How to Run SDXL With Low VRAM – SSD-1B

Stable Diffusion XL (SDXL) is one of the most powerful AI image generation models available today. Developed by Stability AI, SDXL builds on the original Stable Diffusion model with over 1.5 billion parameters, allowing it to generate incredibly realistic and detailed images from text prompts.

However, the huge size of SDXL also makes it very demanding on GPU memory (VRAM). Therefore, it requires graphics cards with at least 24GB of VRAM to run properly. This restricts usage of SDXL to high-end GPUs that are expensive and not widely accessible to many people.

There is, however, a new solution for users with lower-end graphics cards and less VRAM! The new “Segmind SSD-1B” model provides a way to run SDXL-quality image generation with lower VRAM requirements (up to 40% more memory efficient). SSD-1B is basically a distilled and optimized version of SDXL with 1.3 billion parameters. At 50% smaller than the original, it can run well on GPUs with just 8GB VRAM. While it’s possible to get it working on 4-6GB VRAM cards, the generation speed will unfortunately be extremely long.

In this guide, we’ll cover a few of the benefits and differences of using SSD-1B over SDXL, and explain how to get started with this optimized SDXL model even with moderate VRAM.

Benefits of Using SSD-1B

  • Lower VRAM needs – With a smaller model size, SSD-1B needs much less VRAM to run than SDXL. This makes it feasible to run on GPUs with 10GB+ VRAM versus the 24GB+ needed for SDXL.
  • Faster inference speed – The distilled model offers up to 60% faster image generation over SDXL, while maintaining quality. This improves real-time use.
  • Easier to deploy – The smaller model size also makes SSD-1B easier to deploy on platforms like Hugging Face Spaces.
  • Maintains SDXL capabilities – Despite being smaller, SSD-1B retains the high-quality text-to-image generation capabilities of SDXL through distillation.

SDXL vs SSD-1B Comparison Images

In the images below, you can see the comparison between the base SDXL model and the newly optimized SSD-1B model. All images were using the same prompts.
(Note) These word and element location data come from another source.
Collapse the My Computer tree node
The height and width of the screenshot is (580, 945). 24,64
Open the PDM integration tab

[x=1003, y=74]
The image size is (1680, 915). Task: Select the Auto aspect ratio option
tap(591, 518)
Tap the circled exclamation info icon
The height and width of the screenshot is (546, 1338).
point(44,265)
Getting Started With SSD-1B

To get started using the SSD-1B model for image generation with HuggingFace Diffusers:

  1. Install Diffusers:
    • pip install git+https://github.com/huggingface/diffusers
  2. Install dependencies Safetensors, Transformers, and Accelerate:
    • pip install transformers accelerate safetensors
  3. With the prerequisites installed, you can run the model with the following code:
from diffusers import StableDiffusionXLPipeline
import torch
pipe = StableDiffusionXLPipeline.from_pretrained("segmind/SSD-1B", torch_dtype=torch.float16, use_safetensors=True, variant="fp16")
pipe.to("cuda")
# if using torch < 2.0
# pipe.enable_xformers_memory_efficient_attention()
prompt = "An astronaut riding a green horse" # Your prompt here
neg_prompt = "ugly, blurry, poor quality" # Negative prompt here
image = pipe(prompt=prompt, negative_prompt=neg_prompt).images[0]

SSD-1B can also be used in ComfyUI and AUTOMATIC1111. Please see the instructions below for how to use the model with these interfaces.

SSD-1B With ComfyUI

The developers of the model have now further optimized it to be compatible with ComfyUI. To get SSD-1B working in ComfyUI:

  1. Download the safetensors/checkpoint file from: https://huggingface.co/segmind/SSD-1B/tree/main
  2. Move the checkpoint file into your ComfyUI model checkpoints folder (ComfyUI/Models/Checkpoints).
  3. In the ComfyUI interface, make sure that SSD-1B safetensors file is selected as the “ckpt_name”.
  4. Configure your usual SDXL workflow, or use a pre-made template. We recommend checking out Nerdy Rodent’s great showcase video on SSD-1B in ComfyUI: https://www.youtube.com/watch?v=F-bKndyQ7L8 – he even shares the workflow so you can use his template if needed! You can find a link to download the template in the video description.

SSD-1B With AUTOMATIC1111

To use SSD-1B with AUTOMATIC1111, you’ll need to download the “SSD-1B-A1111.safetensors” checkpoint file. Simply drag the checkpoint file into your A1111 checkpoints folder (stable-diffusion-webui/models/stable-diffusion). Make sure you have the safetensors file selected as your Stable Diffusion checkpoint in the top left of your interface.

Hopefully this guide has helped offer you some insight and useful tips for getting SDXL running on lower end graphics cards with less VRAM. In our testing with a standard RTX 3070, we found that the base SDXL model, while usable, did take around 1 minute for each image generation. With the SSD-1B model, this was reduced to around 20-30 seconds. In our experience, if you have a card with 8GB VRAM, then we highly recommend using the SSD-1B model as an alternative to SDXL!